[Action demandée 1]
Répondez aux questions suivantes à partir du texte de la page ci-dessous.
(a) À combien de mois René Fabreguettes a-t-il été condamné ?
(b) Quel montant d'amende Jacques Favier a-t-il reçu en 1957 ?
(c) À quelle date Charles Lisseau est-il condamné à nouveau pour vol ?
[Action demandée 2]
Indiquez si chacune des affirmations suivantes concorde avec le texte de la page ci-dessous, en répondant par oui ou par non et en citant les mots du texte qui tranchent.
(a) Un procès de l'affaire des 8 voleurs a été retrouvé.
(b) Gustave Edeline a reçu une peine de prison pour vol.
(c) En décembre 1910, Charles Lisseau a été condamné à de la prison ferme.
[Action demandée 3] Recopiez le passage du texte de la page compris entre « Et qu’en est-il » et « en janvier 1913. », ces deux extraits inclus.

[Texte de la page]
Comment se sont-ils rencontrés ? Ils sont de la même génération, habitent des villes voisines. Plusieurs d’entre eux sont du bâtiment (maçons, couvreur, journaliers) : peut-être se sont-ils connus sur un chantier ?

 

Et qu’en est-il de l’affaire des 8 voleurs ? Je n’ai pas trouvé trace d’un procès, mais plusieurs de nos vauriens ont été condamnés en décembre 1910 :

  • René Fabreguettes a eu 3 mois pour vol et vagabondage.
  • Charles Lisseau a été condamné à la même date à 3 mois avec sursis pour « vol, vol de récolte et vagabondage ». Récidiviste, il est à nouveau condamné pour vol à 4 mois de prison ferme en janvier 1913.
  • Jacques Favier, malgré de brillants états de service à l’armée, n’a pas perdu ses mauvaises habitudes de jeunesse : en 1957 il est condamné par le tribunal de la Seine à 15 000 francs d’amende pour vol (peine aggravée par ses deux condamnations antérieures : je n’ai pas de détails sur celles-ci, mais peut-être que l’affaire de 1910 en fait partie).
  • Gustave Edeline a été condamné à 3 mois de prison pour vol.

Ces peines sont sans doute la suite de notre affaire.

[Entrées de données enregistrées]
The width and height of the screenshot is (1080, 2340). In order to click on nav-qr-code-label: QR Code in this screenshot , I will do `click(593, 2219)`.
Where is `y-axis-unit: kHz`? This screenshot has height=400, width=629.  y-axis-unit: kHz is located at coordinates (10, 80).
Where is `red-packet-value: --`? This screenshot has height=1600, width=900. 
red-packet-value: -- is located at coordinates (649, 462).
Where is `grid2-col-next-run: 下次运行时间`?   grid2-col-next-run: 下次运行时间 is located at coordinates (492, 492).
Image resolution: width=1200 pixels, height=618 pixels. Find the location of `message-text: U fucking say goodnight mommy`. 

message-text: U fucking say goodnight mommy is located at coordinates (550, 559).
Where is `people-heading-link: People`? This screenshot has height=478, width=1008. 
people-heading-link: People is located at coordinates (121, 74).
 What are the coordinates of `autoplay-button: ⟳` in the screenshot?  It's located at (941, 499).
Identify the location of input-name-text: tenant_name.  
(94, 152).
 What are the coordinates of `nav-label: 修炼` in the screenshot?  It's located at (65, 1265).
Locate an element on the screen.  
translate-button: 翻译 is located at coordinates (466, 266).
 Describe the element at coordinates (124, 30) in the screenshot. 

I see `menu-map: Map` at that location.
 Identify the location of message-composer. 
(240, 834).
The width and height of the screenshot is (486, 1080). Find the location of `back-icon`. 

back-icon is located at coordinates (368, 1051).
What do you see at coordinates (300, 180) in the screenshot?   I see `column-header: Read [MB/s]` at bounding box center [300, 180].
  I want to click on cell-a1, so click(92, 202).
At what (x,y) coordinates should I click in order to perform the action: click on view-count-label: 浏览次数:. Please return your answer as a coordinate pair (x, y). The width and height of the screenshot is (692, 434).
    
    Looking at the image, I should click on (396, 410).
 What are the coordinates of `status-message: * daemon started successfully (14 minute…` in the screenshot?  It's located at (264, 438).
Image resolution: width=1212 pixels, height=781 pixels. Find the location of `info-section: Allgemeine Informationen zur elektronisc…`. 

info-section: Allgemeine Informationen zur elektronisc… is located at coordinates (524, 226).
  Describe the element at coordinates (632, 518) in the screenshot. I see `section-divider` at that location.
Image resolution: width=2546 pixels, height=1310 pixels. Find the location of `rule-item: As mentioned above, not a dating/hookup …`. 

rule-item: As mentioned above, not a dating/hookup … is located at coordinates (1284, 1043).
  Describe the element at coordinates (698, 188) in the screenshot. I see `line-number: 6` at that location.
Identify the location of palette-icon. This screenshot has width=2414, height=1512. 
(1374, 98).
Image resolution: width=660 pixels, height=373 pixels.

[Zone de réponse 1]
(a) 3 mois.
(b) 15 000 francs.
(c) En janvier 1913.

[Zone de réponse 2]
(a) Non : « Je n’ai pas trouvé trace d’un procès ».
(b) Oui : « Gustave Edeline a été condamné à 3 mois de prison pour vol ».
(c) Non : « condamné à la même date à 3 mois avec sursis ».

[Zone de réponse 3]
Et qu’en est-il de l’affaire des 8 voleurs ? Je n’ai pas trouvé trace d’un procès, mais plusieurs de nos vauriens ont été condamnés en décembre 1910 :

  • René Fabreguettes a eu 3 mois pour vol et vagabondage.
  • Charles Lisseau a été condamné à la même date à 3 mois avec sursis pour « vol, vol de récolte et vagabondage ». Récidiviste, il est à nouveau condamné pour vol à 4 mois de prison ferme en janvier 1913.